Task requirements =>
All of the entries must be output exactly as they are.

§ §

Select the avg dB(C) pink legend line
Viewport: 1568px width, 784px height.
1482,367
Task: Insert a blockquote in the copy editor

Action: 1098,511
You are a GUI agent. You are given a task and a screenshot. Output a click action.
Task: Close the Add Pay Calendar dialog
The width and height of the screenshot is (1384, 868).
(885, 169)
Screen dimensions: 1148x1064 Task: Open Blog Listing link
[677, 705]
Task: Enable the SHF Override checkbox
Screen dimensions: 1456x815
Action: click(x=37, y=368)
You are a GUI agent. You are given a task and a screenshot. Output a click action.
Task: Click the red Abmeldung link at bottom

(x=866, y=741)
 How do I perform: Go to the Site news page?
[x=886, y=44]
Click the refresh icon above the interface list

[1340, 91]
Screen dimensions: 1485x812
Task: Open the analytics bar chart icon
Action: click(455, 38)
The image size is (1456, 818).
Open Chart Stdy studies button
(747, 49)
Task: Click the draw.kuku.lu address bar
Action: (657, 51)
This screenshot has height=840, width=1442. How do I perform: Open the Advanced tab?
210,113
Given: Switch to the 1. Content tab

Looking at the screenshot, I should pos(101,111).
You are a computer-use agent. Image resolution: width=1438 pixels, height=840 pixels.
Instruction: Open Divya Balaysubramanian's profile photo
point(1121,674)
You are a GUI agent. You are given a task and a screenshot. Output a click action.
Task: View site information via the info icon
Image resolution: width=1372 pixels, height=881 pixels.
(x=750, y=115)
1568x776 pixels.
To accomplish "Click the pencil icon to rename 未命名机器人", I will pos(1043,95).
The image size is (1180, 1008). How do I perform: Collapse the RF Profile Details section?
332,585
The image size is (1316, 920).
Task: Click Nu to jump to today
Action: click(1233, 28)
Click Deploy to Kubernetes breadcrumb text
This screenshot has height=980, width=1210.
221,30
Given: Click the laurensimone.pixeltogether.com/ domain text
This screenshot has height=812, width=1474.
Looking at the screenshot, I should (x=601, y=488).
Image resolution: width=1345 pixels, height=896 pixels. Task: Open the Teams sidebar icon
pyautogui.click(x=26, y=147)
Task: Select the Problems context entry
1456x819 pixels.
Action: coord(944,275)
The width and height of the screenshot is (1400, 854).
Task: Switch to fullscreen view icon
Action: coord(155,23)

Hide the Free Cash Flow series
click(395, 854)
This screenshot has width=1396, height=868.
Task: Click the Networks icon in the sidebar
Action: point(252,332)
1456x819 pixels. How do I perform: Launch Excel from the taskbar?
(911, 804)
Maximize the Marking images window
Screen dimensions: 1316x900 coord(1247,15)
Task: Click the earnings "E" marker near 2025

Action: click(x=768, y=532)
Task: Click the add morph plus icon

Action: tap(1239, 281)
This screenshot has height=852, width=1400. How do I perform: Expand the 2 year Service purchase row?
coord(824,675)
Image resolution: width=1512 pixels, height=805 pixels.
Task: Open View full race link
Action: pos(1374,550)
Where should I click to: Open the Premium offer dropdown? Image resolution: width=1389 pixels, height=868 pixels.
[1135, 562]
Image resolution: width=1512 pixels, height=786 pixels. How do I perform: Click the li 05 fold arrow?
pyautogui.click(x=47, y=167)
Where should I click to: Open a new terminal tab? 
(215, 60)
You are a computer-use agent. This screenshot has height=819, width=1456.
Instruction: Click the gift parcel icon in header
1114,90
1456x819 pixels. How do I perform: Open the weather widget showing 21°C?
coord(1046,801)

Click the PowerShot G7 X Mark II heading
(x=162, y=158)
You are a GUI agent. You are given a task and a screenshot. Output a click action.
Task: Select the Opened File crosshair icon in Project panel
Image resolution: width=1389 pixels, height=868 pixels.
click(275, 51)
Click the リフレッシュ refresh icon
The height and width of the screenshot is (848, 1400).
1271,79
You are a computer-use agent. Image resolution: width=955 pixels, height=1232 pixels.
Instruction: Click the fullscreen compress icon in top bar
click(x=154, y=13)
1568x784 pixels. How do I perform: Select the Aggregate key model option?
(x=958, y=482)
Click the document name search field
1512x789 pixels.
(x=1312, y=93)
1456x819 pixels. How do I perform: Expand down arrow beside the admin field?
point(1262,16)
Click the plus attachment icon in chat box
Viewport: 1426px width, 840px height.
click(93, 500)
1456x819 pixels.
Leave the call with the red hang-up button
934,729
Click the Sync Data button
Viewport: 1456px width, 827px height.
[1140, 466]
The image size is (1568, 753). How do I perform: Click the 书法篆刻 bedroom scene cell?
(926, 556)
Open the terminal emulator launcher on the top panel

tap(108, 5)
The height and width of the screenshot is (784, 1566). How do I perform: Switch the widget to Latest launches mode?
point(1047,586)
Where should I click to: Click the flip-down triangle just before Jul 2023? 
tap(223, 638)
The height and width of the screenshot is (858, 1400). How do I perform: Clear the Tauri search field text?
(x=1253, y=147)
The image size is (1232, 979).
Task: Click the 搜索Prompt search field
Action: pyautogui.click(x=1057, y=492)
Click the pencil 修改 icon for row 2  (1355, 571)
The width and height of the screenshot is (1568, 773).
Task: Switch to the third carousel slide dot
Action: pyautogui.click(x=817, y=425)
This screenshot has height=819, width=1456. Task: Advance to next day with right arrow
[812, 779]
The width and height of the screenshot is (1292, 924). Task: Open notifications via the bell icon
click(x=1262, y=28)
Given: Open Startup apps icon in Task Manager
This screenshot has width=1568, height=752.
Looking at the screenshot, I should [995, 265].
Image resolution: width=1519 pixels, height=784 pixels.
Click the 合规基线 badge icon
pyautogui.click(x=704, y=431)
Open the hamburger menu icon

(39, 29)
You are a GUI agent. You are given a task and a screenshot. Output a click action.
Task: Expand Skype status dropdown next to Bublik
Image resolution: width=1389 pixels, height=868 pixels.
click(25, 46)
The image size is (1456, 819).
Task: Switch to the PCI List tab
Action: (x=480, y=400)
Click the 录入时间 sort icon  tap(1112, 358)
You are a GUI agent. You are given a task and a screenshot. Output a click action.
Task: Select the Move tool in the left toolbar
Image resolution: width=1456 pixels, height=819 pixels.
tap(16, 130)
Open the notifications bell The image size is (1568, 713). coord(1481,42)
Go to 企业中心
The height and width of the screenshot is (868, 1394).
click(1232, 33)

§ §

Your response =>
Select the avg dB(C) pink legend line
Viewport: 1568px width, 784px height.
1482,367
Task: Insert a blockquote in the copy editor

Action: 1098,511
You are a GUI agent. You are given a task and a screenshot. Output a click action.
Task: Close the Add Pay Calendar dialog
The width and height of the screenshot is (1384, 868).
(885, 169)
Screen dimensions: 1148x1064 Task: Open Blog Listing link
[677, 705]
Task: Enable the SHF Override checkbox
Screen dimensions: 1456x815
Action: click(x=37, y=368)
You are a GUI agent. You are given a task and a screenshot. Output a click action.
Task: Click the red Abmeldung link at bottom

(x=866, y=741)
 How do I perform: Go to the Site news page?
[x=886, y=44]
Click the refresh icon above the interface list

[1340, 91]
Screen dimensions: 1485x812
Task: Open the analytics bar chart icon
Action: click(455, 38)
The image size is (1456, 818).
Open Chart Stdy studies button
(747, 49)
Task: Click the draw.kuku.lu address bar
Action: (657, 51)
This screenshot has height=840, width=1442. How do I perform: Open the Advanced tab?
210,113
Given: Switch to the 1. Content tab

Looking at the screenshot, I should pos(101,111).
You are a computer-use agent. Image resolution: width=1438 pixels, height=840 pixels.
Instruction: Open Divya Balaysubramanian's profile photo
point(1121,674)
You are a GUI agent. You are given a task and a screenshot. Output a click action.
Task: View site information via the info icon
Image resolution: width=1372 pixels, height=881 pixels.
(x=750, y=115)
1568x776 pixels.
To accomplish "Click the pencil icon to rename 未命名机器人", I will pos(1043,95).
The image size is (1180, 1008). How do I perform: Collapse the RF Profile Details section?
332,585
The image size is (1316, 920).
Task: Click Nu to jump to today
Action: click(1233, 28)
Click Deploy to Kubernetes breadcrumb text
This screenshot has height=980, width=1210.
221,30
Given: Click the laurensimone.pixeltogether.com/ domain text
This screenshot has height=812, width=1474.
Looking at the screenshot, I should (x=601, y=488).
Image resolution: width=1345 pixels, height=896 pixels. Task: Open the Teams sidebar icon
pyautogui.click(x=26, y=147)
Task: Select the Problems context entry
1456x819 pixels.
Action: coord(944,275)
The width and height of the screenshot is (1400, 854).
Task: Switch to fullscreen view icon
Action: coord(155,23)

Hide the Free Cash Flow series
click(395, 854)
This screenshot has width=1396, height=868.
Task: Click the Networks icon in the sidebar
Action: point(252,332)
1456x819 pixels. How do I perform: Launch Excel from the taskbar?
(911, 804)
Maximize the Marking images window
Screen dimensions: 1316x900 coord(1247,15)
Task: Click the earnings "E" marker near 2025

Action: click(x=768, y=532)
Task: Click the add morph plus icon

Action: tap(1239, 281)
This screenshot has height=852, width=1400. How do I perform: Expand the 2 year Service purchase row?
coord(824,675)
Image resolution: width=1512 pixels, height=805 pixels.
Task: Open View full race link
Action: pos(1374,550)
Where should I click to: Open the Premium offer dropdown? Image resolution: width=1389 pixels, height=868 pixels.
[1135, 562]
Image resolution: width=1512 pixels, height=786 pixels. How do I perform: Click the li 05 fold arrow?
pyautogui.click(x=47, y=167)
Where should I click to: Open a new terminal tab? 
(215, 60)
You are a computer-use agent. This screenshot has height=819, width=1456.
Instruction: Click the gift parcel icon in header
1114,90
1456x819 pixels. How do I perform: Open the weather widget showing 21°C?
coord(1046,801)

Click the PowerShot G7 X Mark II heading
(x=162, y=158)
You are a GUI agent. You are given a task and a screenshot. Output a click action.
Task: Select the Opened File crosshair icon in Project panel
Image resolution: width=1389 pixels, height=868 pixels.
click(275, 51)
Click the リフレッシュ refresh icon
The height and width of the screenshot is (848, 1400).
1271,79
You are a computer-use agent. Image resolution: width=955 pixels, height=1232 pixels.
Instruction: Click the fullscreen compress icon in top bar
click(x=154, y=13)
1568x784 pixels. How do I perform: Select the Aggregate key model option?
(x=958, y=482)
Click the document name search field
1512x789 pixels.
(x=1312, y=93)
1456x819 pixels. How do I perform: Expand down arrow beside the admin field?
point(1262,16)
Click the plus attachment icon in chat box
Viewport: 1426px width, 840px height.
click(93, 500)
1456x819 pixels.
Leave the call with the red hang-up button
934,729
Click the Sync Data button
Viewport: 1456px width, 827px height.
[1140, 466]
The image size is (1568, 753). How do I perform: Click the 书法篆刻 bedroom scene cell?
(926, 556)
Open the terminal emulator launcher on the top panel

tap(108, 5)
The height and width of the screenshot is (784, 1566). How do I perform: Switch the widget to Latest launches mode?
point(1047,586)
Where should I click to: Click the flip-down triangle just before Jul 2023? 
tap(223, 638)
The height and width of the screenshot is (858, 1400). How do I perform: Clear the Tauri search field text?
(x=1253, y=147)
The image size is (1232, 979).
Task: Click the 搜索Prompt search field
Action: pyautogui.click(x=1057, y=492)
Click the pencil 修改 icon for row 2  (1355, 571)
The width and height of the screenshot is (1568, 773).
Task: Switch to the third carousel slide dot
Action: pyautogui.click(x=817, y=425)
This screenshot has height=819, width=1456. Task: Advance to next day with right arrow
[812, 779]
The width and height of the screenshot is (1292, 924). Task: Open notifications via the bell icon
click(x=1262, y=28)
Given: Open Startup apps icon in Task Manager
This screenshot has width=1568, height=752.
Looking at the screenshot, I should [995, 265].
Image resolution: width=1519 pixels, height=784 pixels.
Click the 合规基线 badge icon
pyautogui.click(x=704, y=431)
Open the hamburger menu icon

(39, 29)
You are a GUI agent. You are given a task and a screenshot. Output a click action.
Task: Expand Skype status dropdown next to Bublik
Image resolution: width=1389 pixels, height=868 pixels.
click(25, 46)
The image size is (1456, 819).
Task: Switch to the PCI List tab
Action: (x=480, y=400)
Click the 录入时间 sort icon  tap(1112, 358)
You are a GUI agent. You are given a task and a screenshot. Output a click action.
Task: Select the Move tool in the left toolbar
Image resolution: width=1456 pixels, height=819 pixels.
tap(16, 130)
Open the notifications bell The image size is (1568, 713). coord(1481,42)
Go to 企业中心
The height and width of the screenshot is (868, 1394).
click(1232, 33)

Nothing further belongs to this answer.